═══ EXCERPT ═══

At least three people were wounded when a convoy of vehicles crossing into Mexico from the U.S. was attacked by armed civilians early Saturday, Mexican authorities said.
The Tamaulipas state security department said the attack happened on the Roma-Ciudad Miguel Alemán International Bridge that spans the Rio Grande and connects the town of Miguel Aleman with Roma, Texas.
Mexico's National Migration Institute said in a news release there were 20 people traveling in the convoy — 16 Mexican nationals and four U.S. citizens — riding in two trucks, a van and a pickup truck.
One woman was shot in the back, the agency said, while one man sustained a gunshot wound to his leg, and a second man was shot in the finger. Their conditions were unclear.
The Tamaulipas state security department and the National Migration Institute gave conflicting statements regarding whether any of the wounded were U.S. citizens.
The injured were taken to the international bridge and handed over to U.S. authorities, said Jorge Cuéllar, Tamaulipas state security spokesman.
In recent months, there has been a wave of violence in Tamaulipas that has prompted federal authorities to send in hundreds of soldiers to reinforce security patrols in the border cities of San Fernando, Reynosa and Matamoros, where cells of the Gulf Cartel and other criminal organizations operate.
On March 3, four U.S. citizens who had crossed from Texas into Mexico were kidnapped by gunmen in Matamoros. Two were later found dead and two were rescued. Several suspects, including members of the notorious Gulf drug cartel, have since been arrested in the case.

═══

From the news report on the convoy attack, copy the passage from "The Tamaulipas state security department and" to "were U.S. citizens." word for word.

═══ INFORMATION PROVIDED ═══

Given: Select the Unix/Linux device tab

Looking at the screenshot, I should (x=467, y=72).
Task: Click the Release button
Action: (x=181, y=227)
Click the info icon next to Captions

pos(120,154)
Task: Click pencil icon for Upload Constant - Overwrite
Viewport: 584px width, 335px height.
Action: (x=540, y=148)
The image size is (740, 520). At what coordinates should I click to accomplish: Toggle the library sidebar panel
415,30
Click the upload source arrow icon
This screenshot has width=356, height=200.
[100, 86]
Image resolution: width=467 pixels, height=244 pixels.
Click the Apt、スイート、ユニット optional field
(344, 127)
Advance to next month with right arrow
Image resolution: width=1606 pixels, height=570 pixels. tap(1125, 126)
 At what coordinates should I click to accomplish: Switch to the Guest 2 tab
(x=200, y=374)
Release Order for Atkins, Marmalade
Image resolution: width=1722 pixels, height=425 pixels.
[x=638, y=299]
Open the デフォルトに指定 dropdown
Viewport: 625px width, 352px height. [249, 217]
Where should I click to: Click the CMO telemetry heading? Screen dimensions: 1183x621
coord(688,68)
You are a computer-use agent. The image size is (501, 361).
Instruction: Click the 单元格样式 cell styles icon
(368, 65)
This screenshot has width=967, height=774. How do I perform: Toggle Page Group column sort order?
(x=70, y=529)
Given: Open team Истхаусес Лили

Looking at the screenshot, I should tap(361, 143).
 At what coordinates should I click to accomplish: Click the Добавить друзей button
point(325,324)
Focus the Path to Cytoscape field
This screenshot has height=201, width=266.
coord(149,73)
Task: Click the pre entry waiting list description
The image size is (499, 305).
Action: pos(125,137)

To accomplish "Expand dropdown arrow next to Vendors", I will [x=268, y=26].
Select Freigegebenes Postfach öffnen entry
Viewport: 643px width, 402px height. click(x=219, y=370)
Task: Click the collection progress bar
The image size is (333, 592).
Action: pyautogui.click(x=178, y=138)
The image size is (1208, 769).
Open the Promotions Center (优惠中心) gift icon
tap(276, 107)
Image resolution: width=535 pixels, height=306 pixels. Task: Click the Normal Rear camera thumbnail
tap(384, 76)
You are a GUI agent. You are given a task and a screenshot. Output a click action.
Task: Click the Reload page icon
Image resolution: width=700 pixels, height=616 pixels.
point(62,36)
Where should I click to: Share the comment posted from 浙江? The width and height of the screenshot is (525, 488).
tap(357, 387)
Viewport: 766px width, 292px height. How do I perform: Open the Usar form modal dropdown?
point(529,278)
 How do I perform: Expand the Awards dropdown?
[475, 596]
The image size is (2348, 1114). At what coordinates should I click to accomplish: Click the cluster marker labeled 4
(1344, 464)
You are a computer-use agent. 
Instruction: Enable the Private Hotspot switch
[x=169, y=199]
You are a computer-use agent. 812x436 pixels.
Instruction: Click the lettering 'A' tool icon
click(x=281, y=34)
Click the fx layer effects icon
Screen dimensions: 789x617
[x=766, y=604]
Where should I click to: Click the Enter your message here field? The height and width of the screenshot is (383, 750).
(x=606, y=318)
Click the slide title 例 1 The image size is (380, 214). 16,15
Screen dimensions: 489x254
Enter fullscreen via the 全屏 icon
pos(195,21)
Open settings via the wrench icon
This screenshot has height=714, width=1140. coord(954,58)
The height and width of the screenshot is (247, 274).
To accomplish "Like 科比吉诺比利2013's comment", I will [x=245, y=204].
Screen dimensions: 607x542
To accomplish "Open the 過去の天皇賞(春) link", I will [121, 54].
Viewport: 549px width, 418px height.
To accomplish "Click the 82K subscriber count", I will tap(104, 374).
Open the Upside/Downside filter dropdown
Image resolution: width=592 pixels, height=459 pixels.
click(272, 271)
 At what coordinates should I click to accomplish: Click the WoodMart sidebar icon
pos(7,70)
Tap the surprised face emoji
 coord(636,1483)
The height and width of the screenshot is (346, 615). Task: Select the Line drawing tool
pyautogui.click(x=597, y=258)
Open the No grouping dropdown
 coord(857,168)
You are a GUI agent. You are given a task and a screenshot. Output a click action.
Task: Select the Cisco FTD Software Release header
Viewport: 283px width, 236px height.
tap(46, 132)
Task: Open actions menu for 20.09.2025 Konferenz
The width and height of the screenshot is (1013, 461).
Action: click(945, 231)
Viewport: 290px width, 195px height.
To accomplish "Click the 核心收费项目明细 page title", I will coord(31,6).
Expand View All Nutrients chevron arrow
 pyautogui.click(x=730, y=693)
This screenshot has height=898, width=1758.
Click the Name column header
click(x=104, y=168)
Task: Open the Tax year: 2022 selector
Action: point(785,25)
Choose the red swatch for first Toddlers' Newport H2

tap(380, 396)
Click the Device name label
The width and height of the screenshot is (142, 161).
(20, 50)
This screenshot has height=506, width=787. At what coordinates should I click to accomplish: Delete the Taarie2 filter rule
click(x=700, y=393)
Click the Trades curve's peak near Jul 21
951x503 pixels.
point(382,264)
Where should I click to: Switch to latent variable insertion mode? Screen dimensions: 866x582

═══

- _EXPECTED ANSWER_
The Tamaulipas state security department and the National Migration Institute gave conflicting statements regarding whether any of the wounded were U.S. citizens.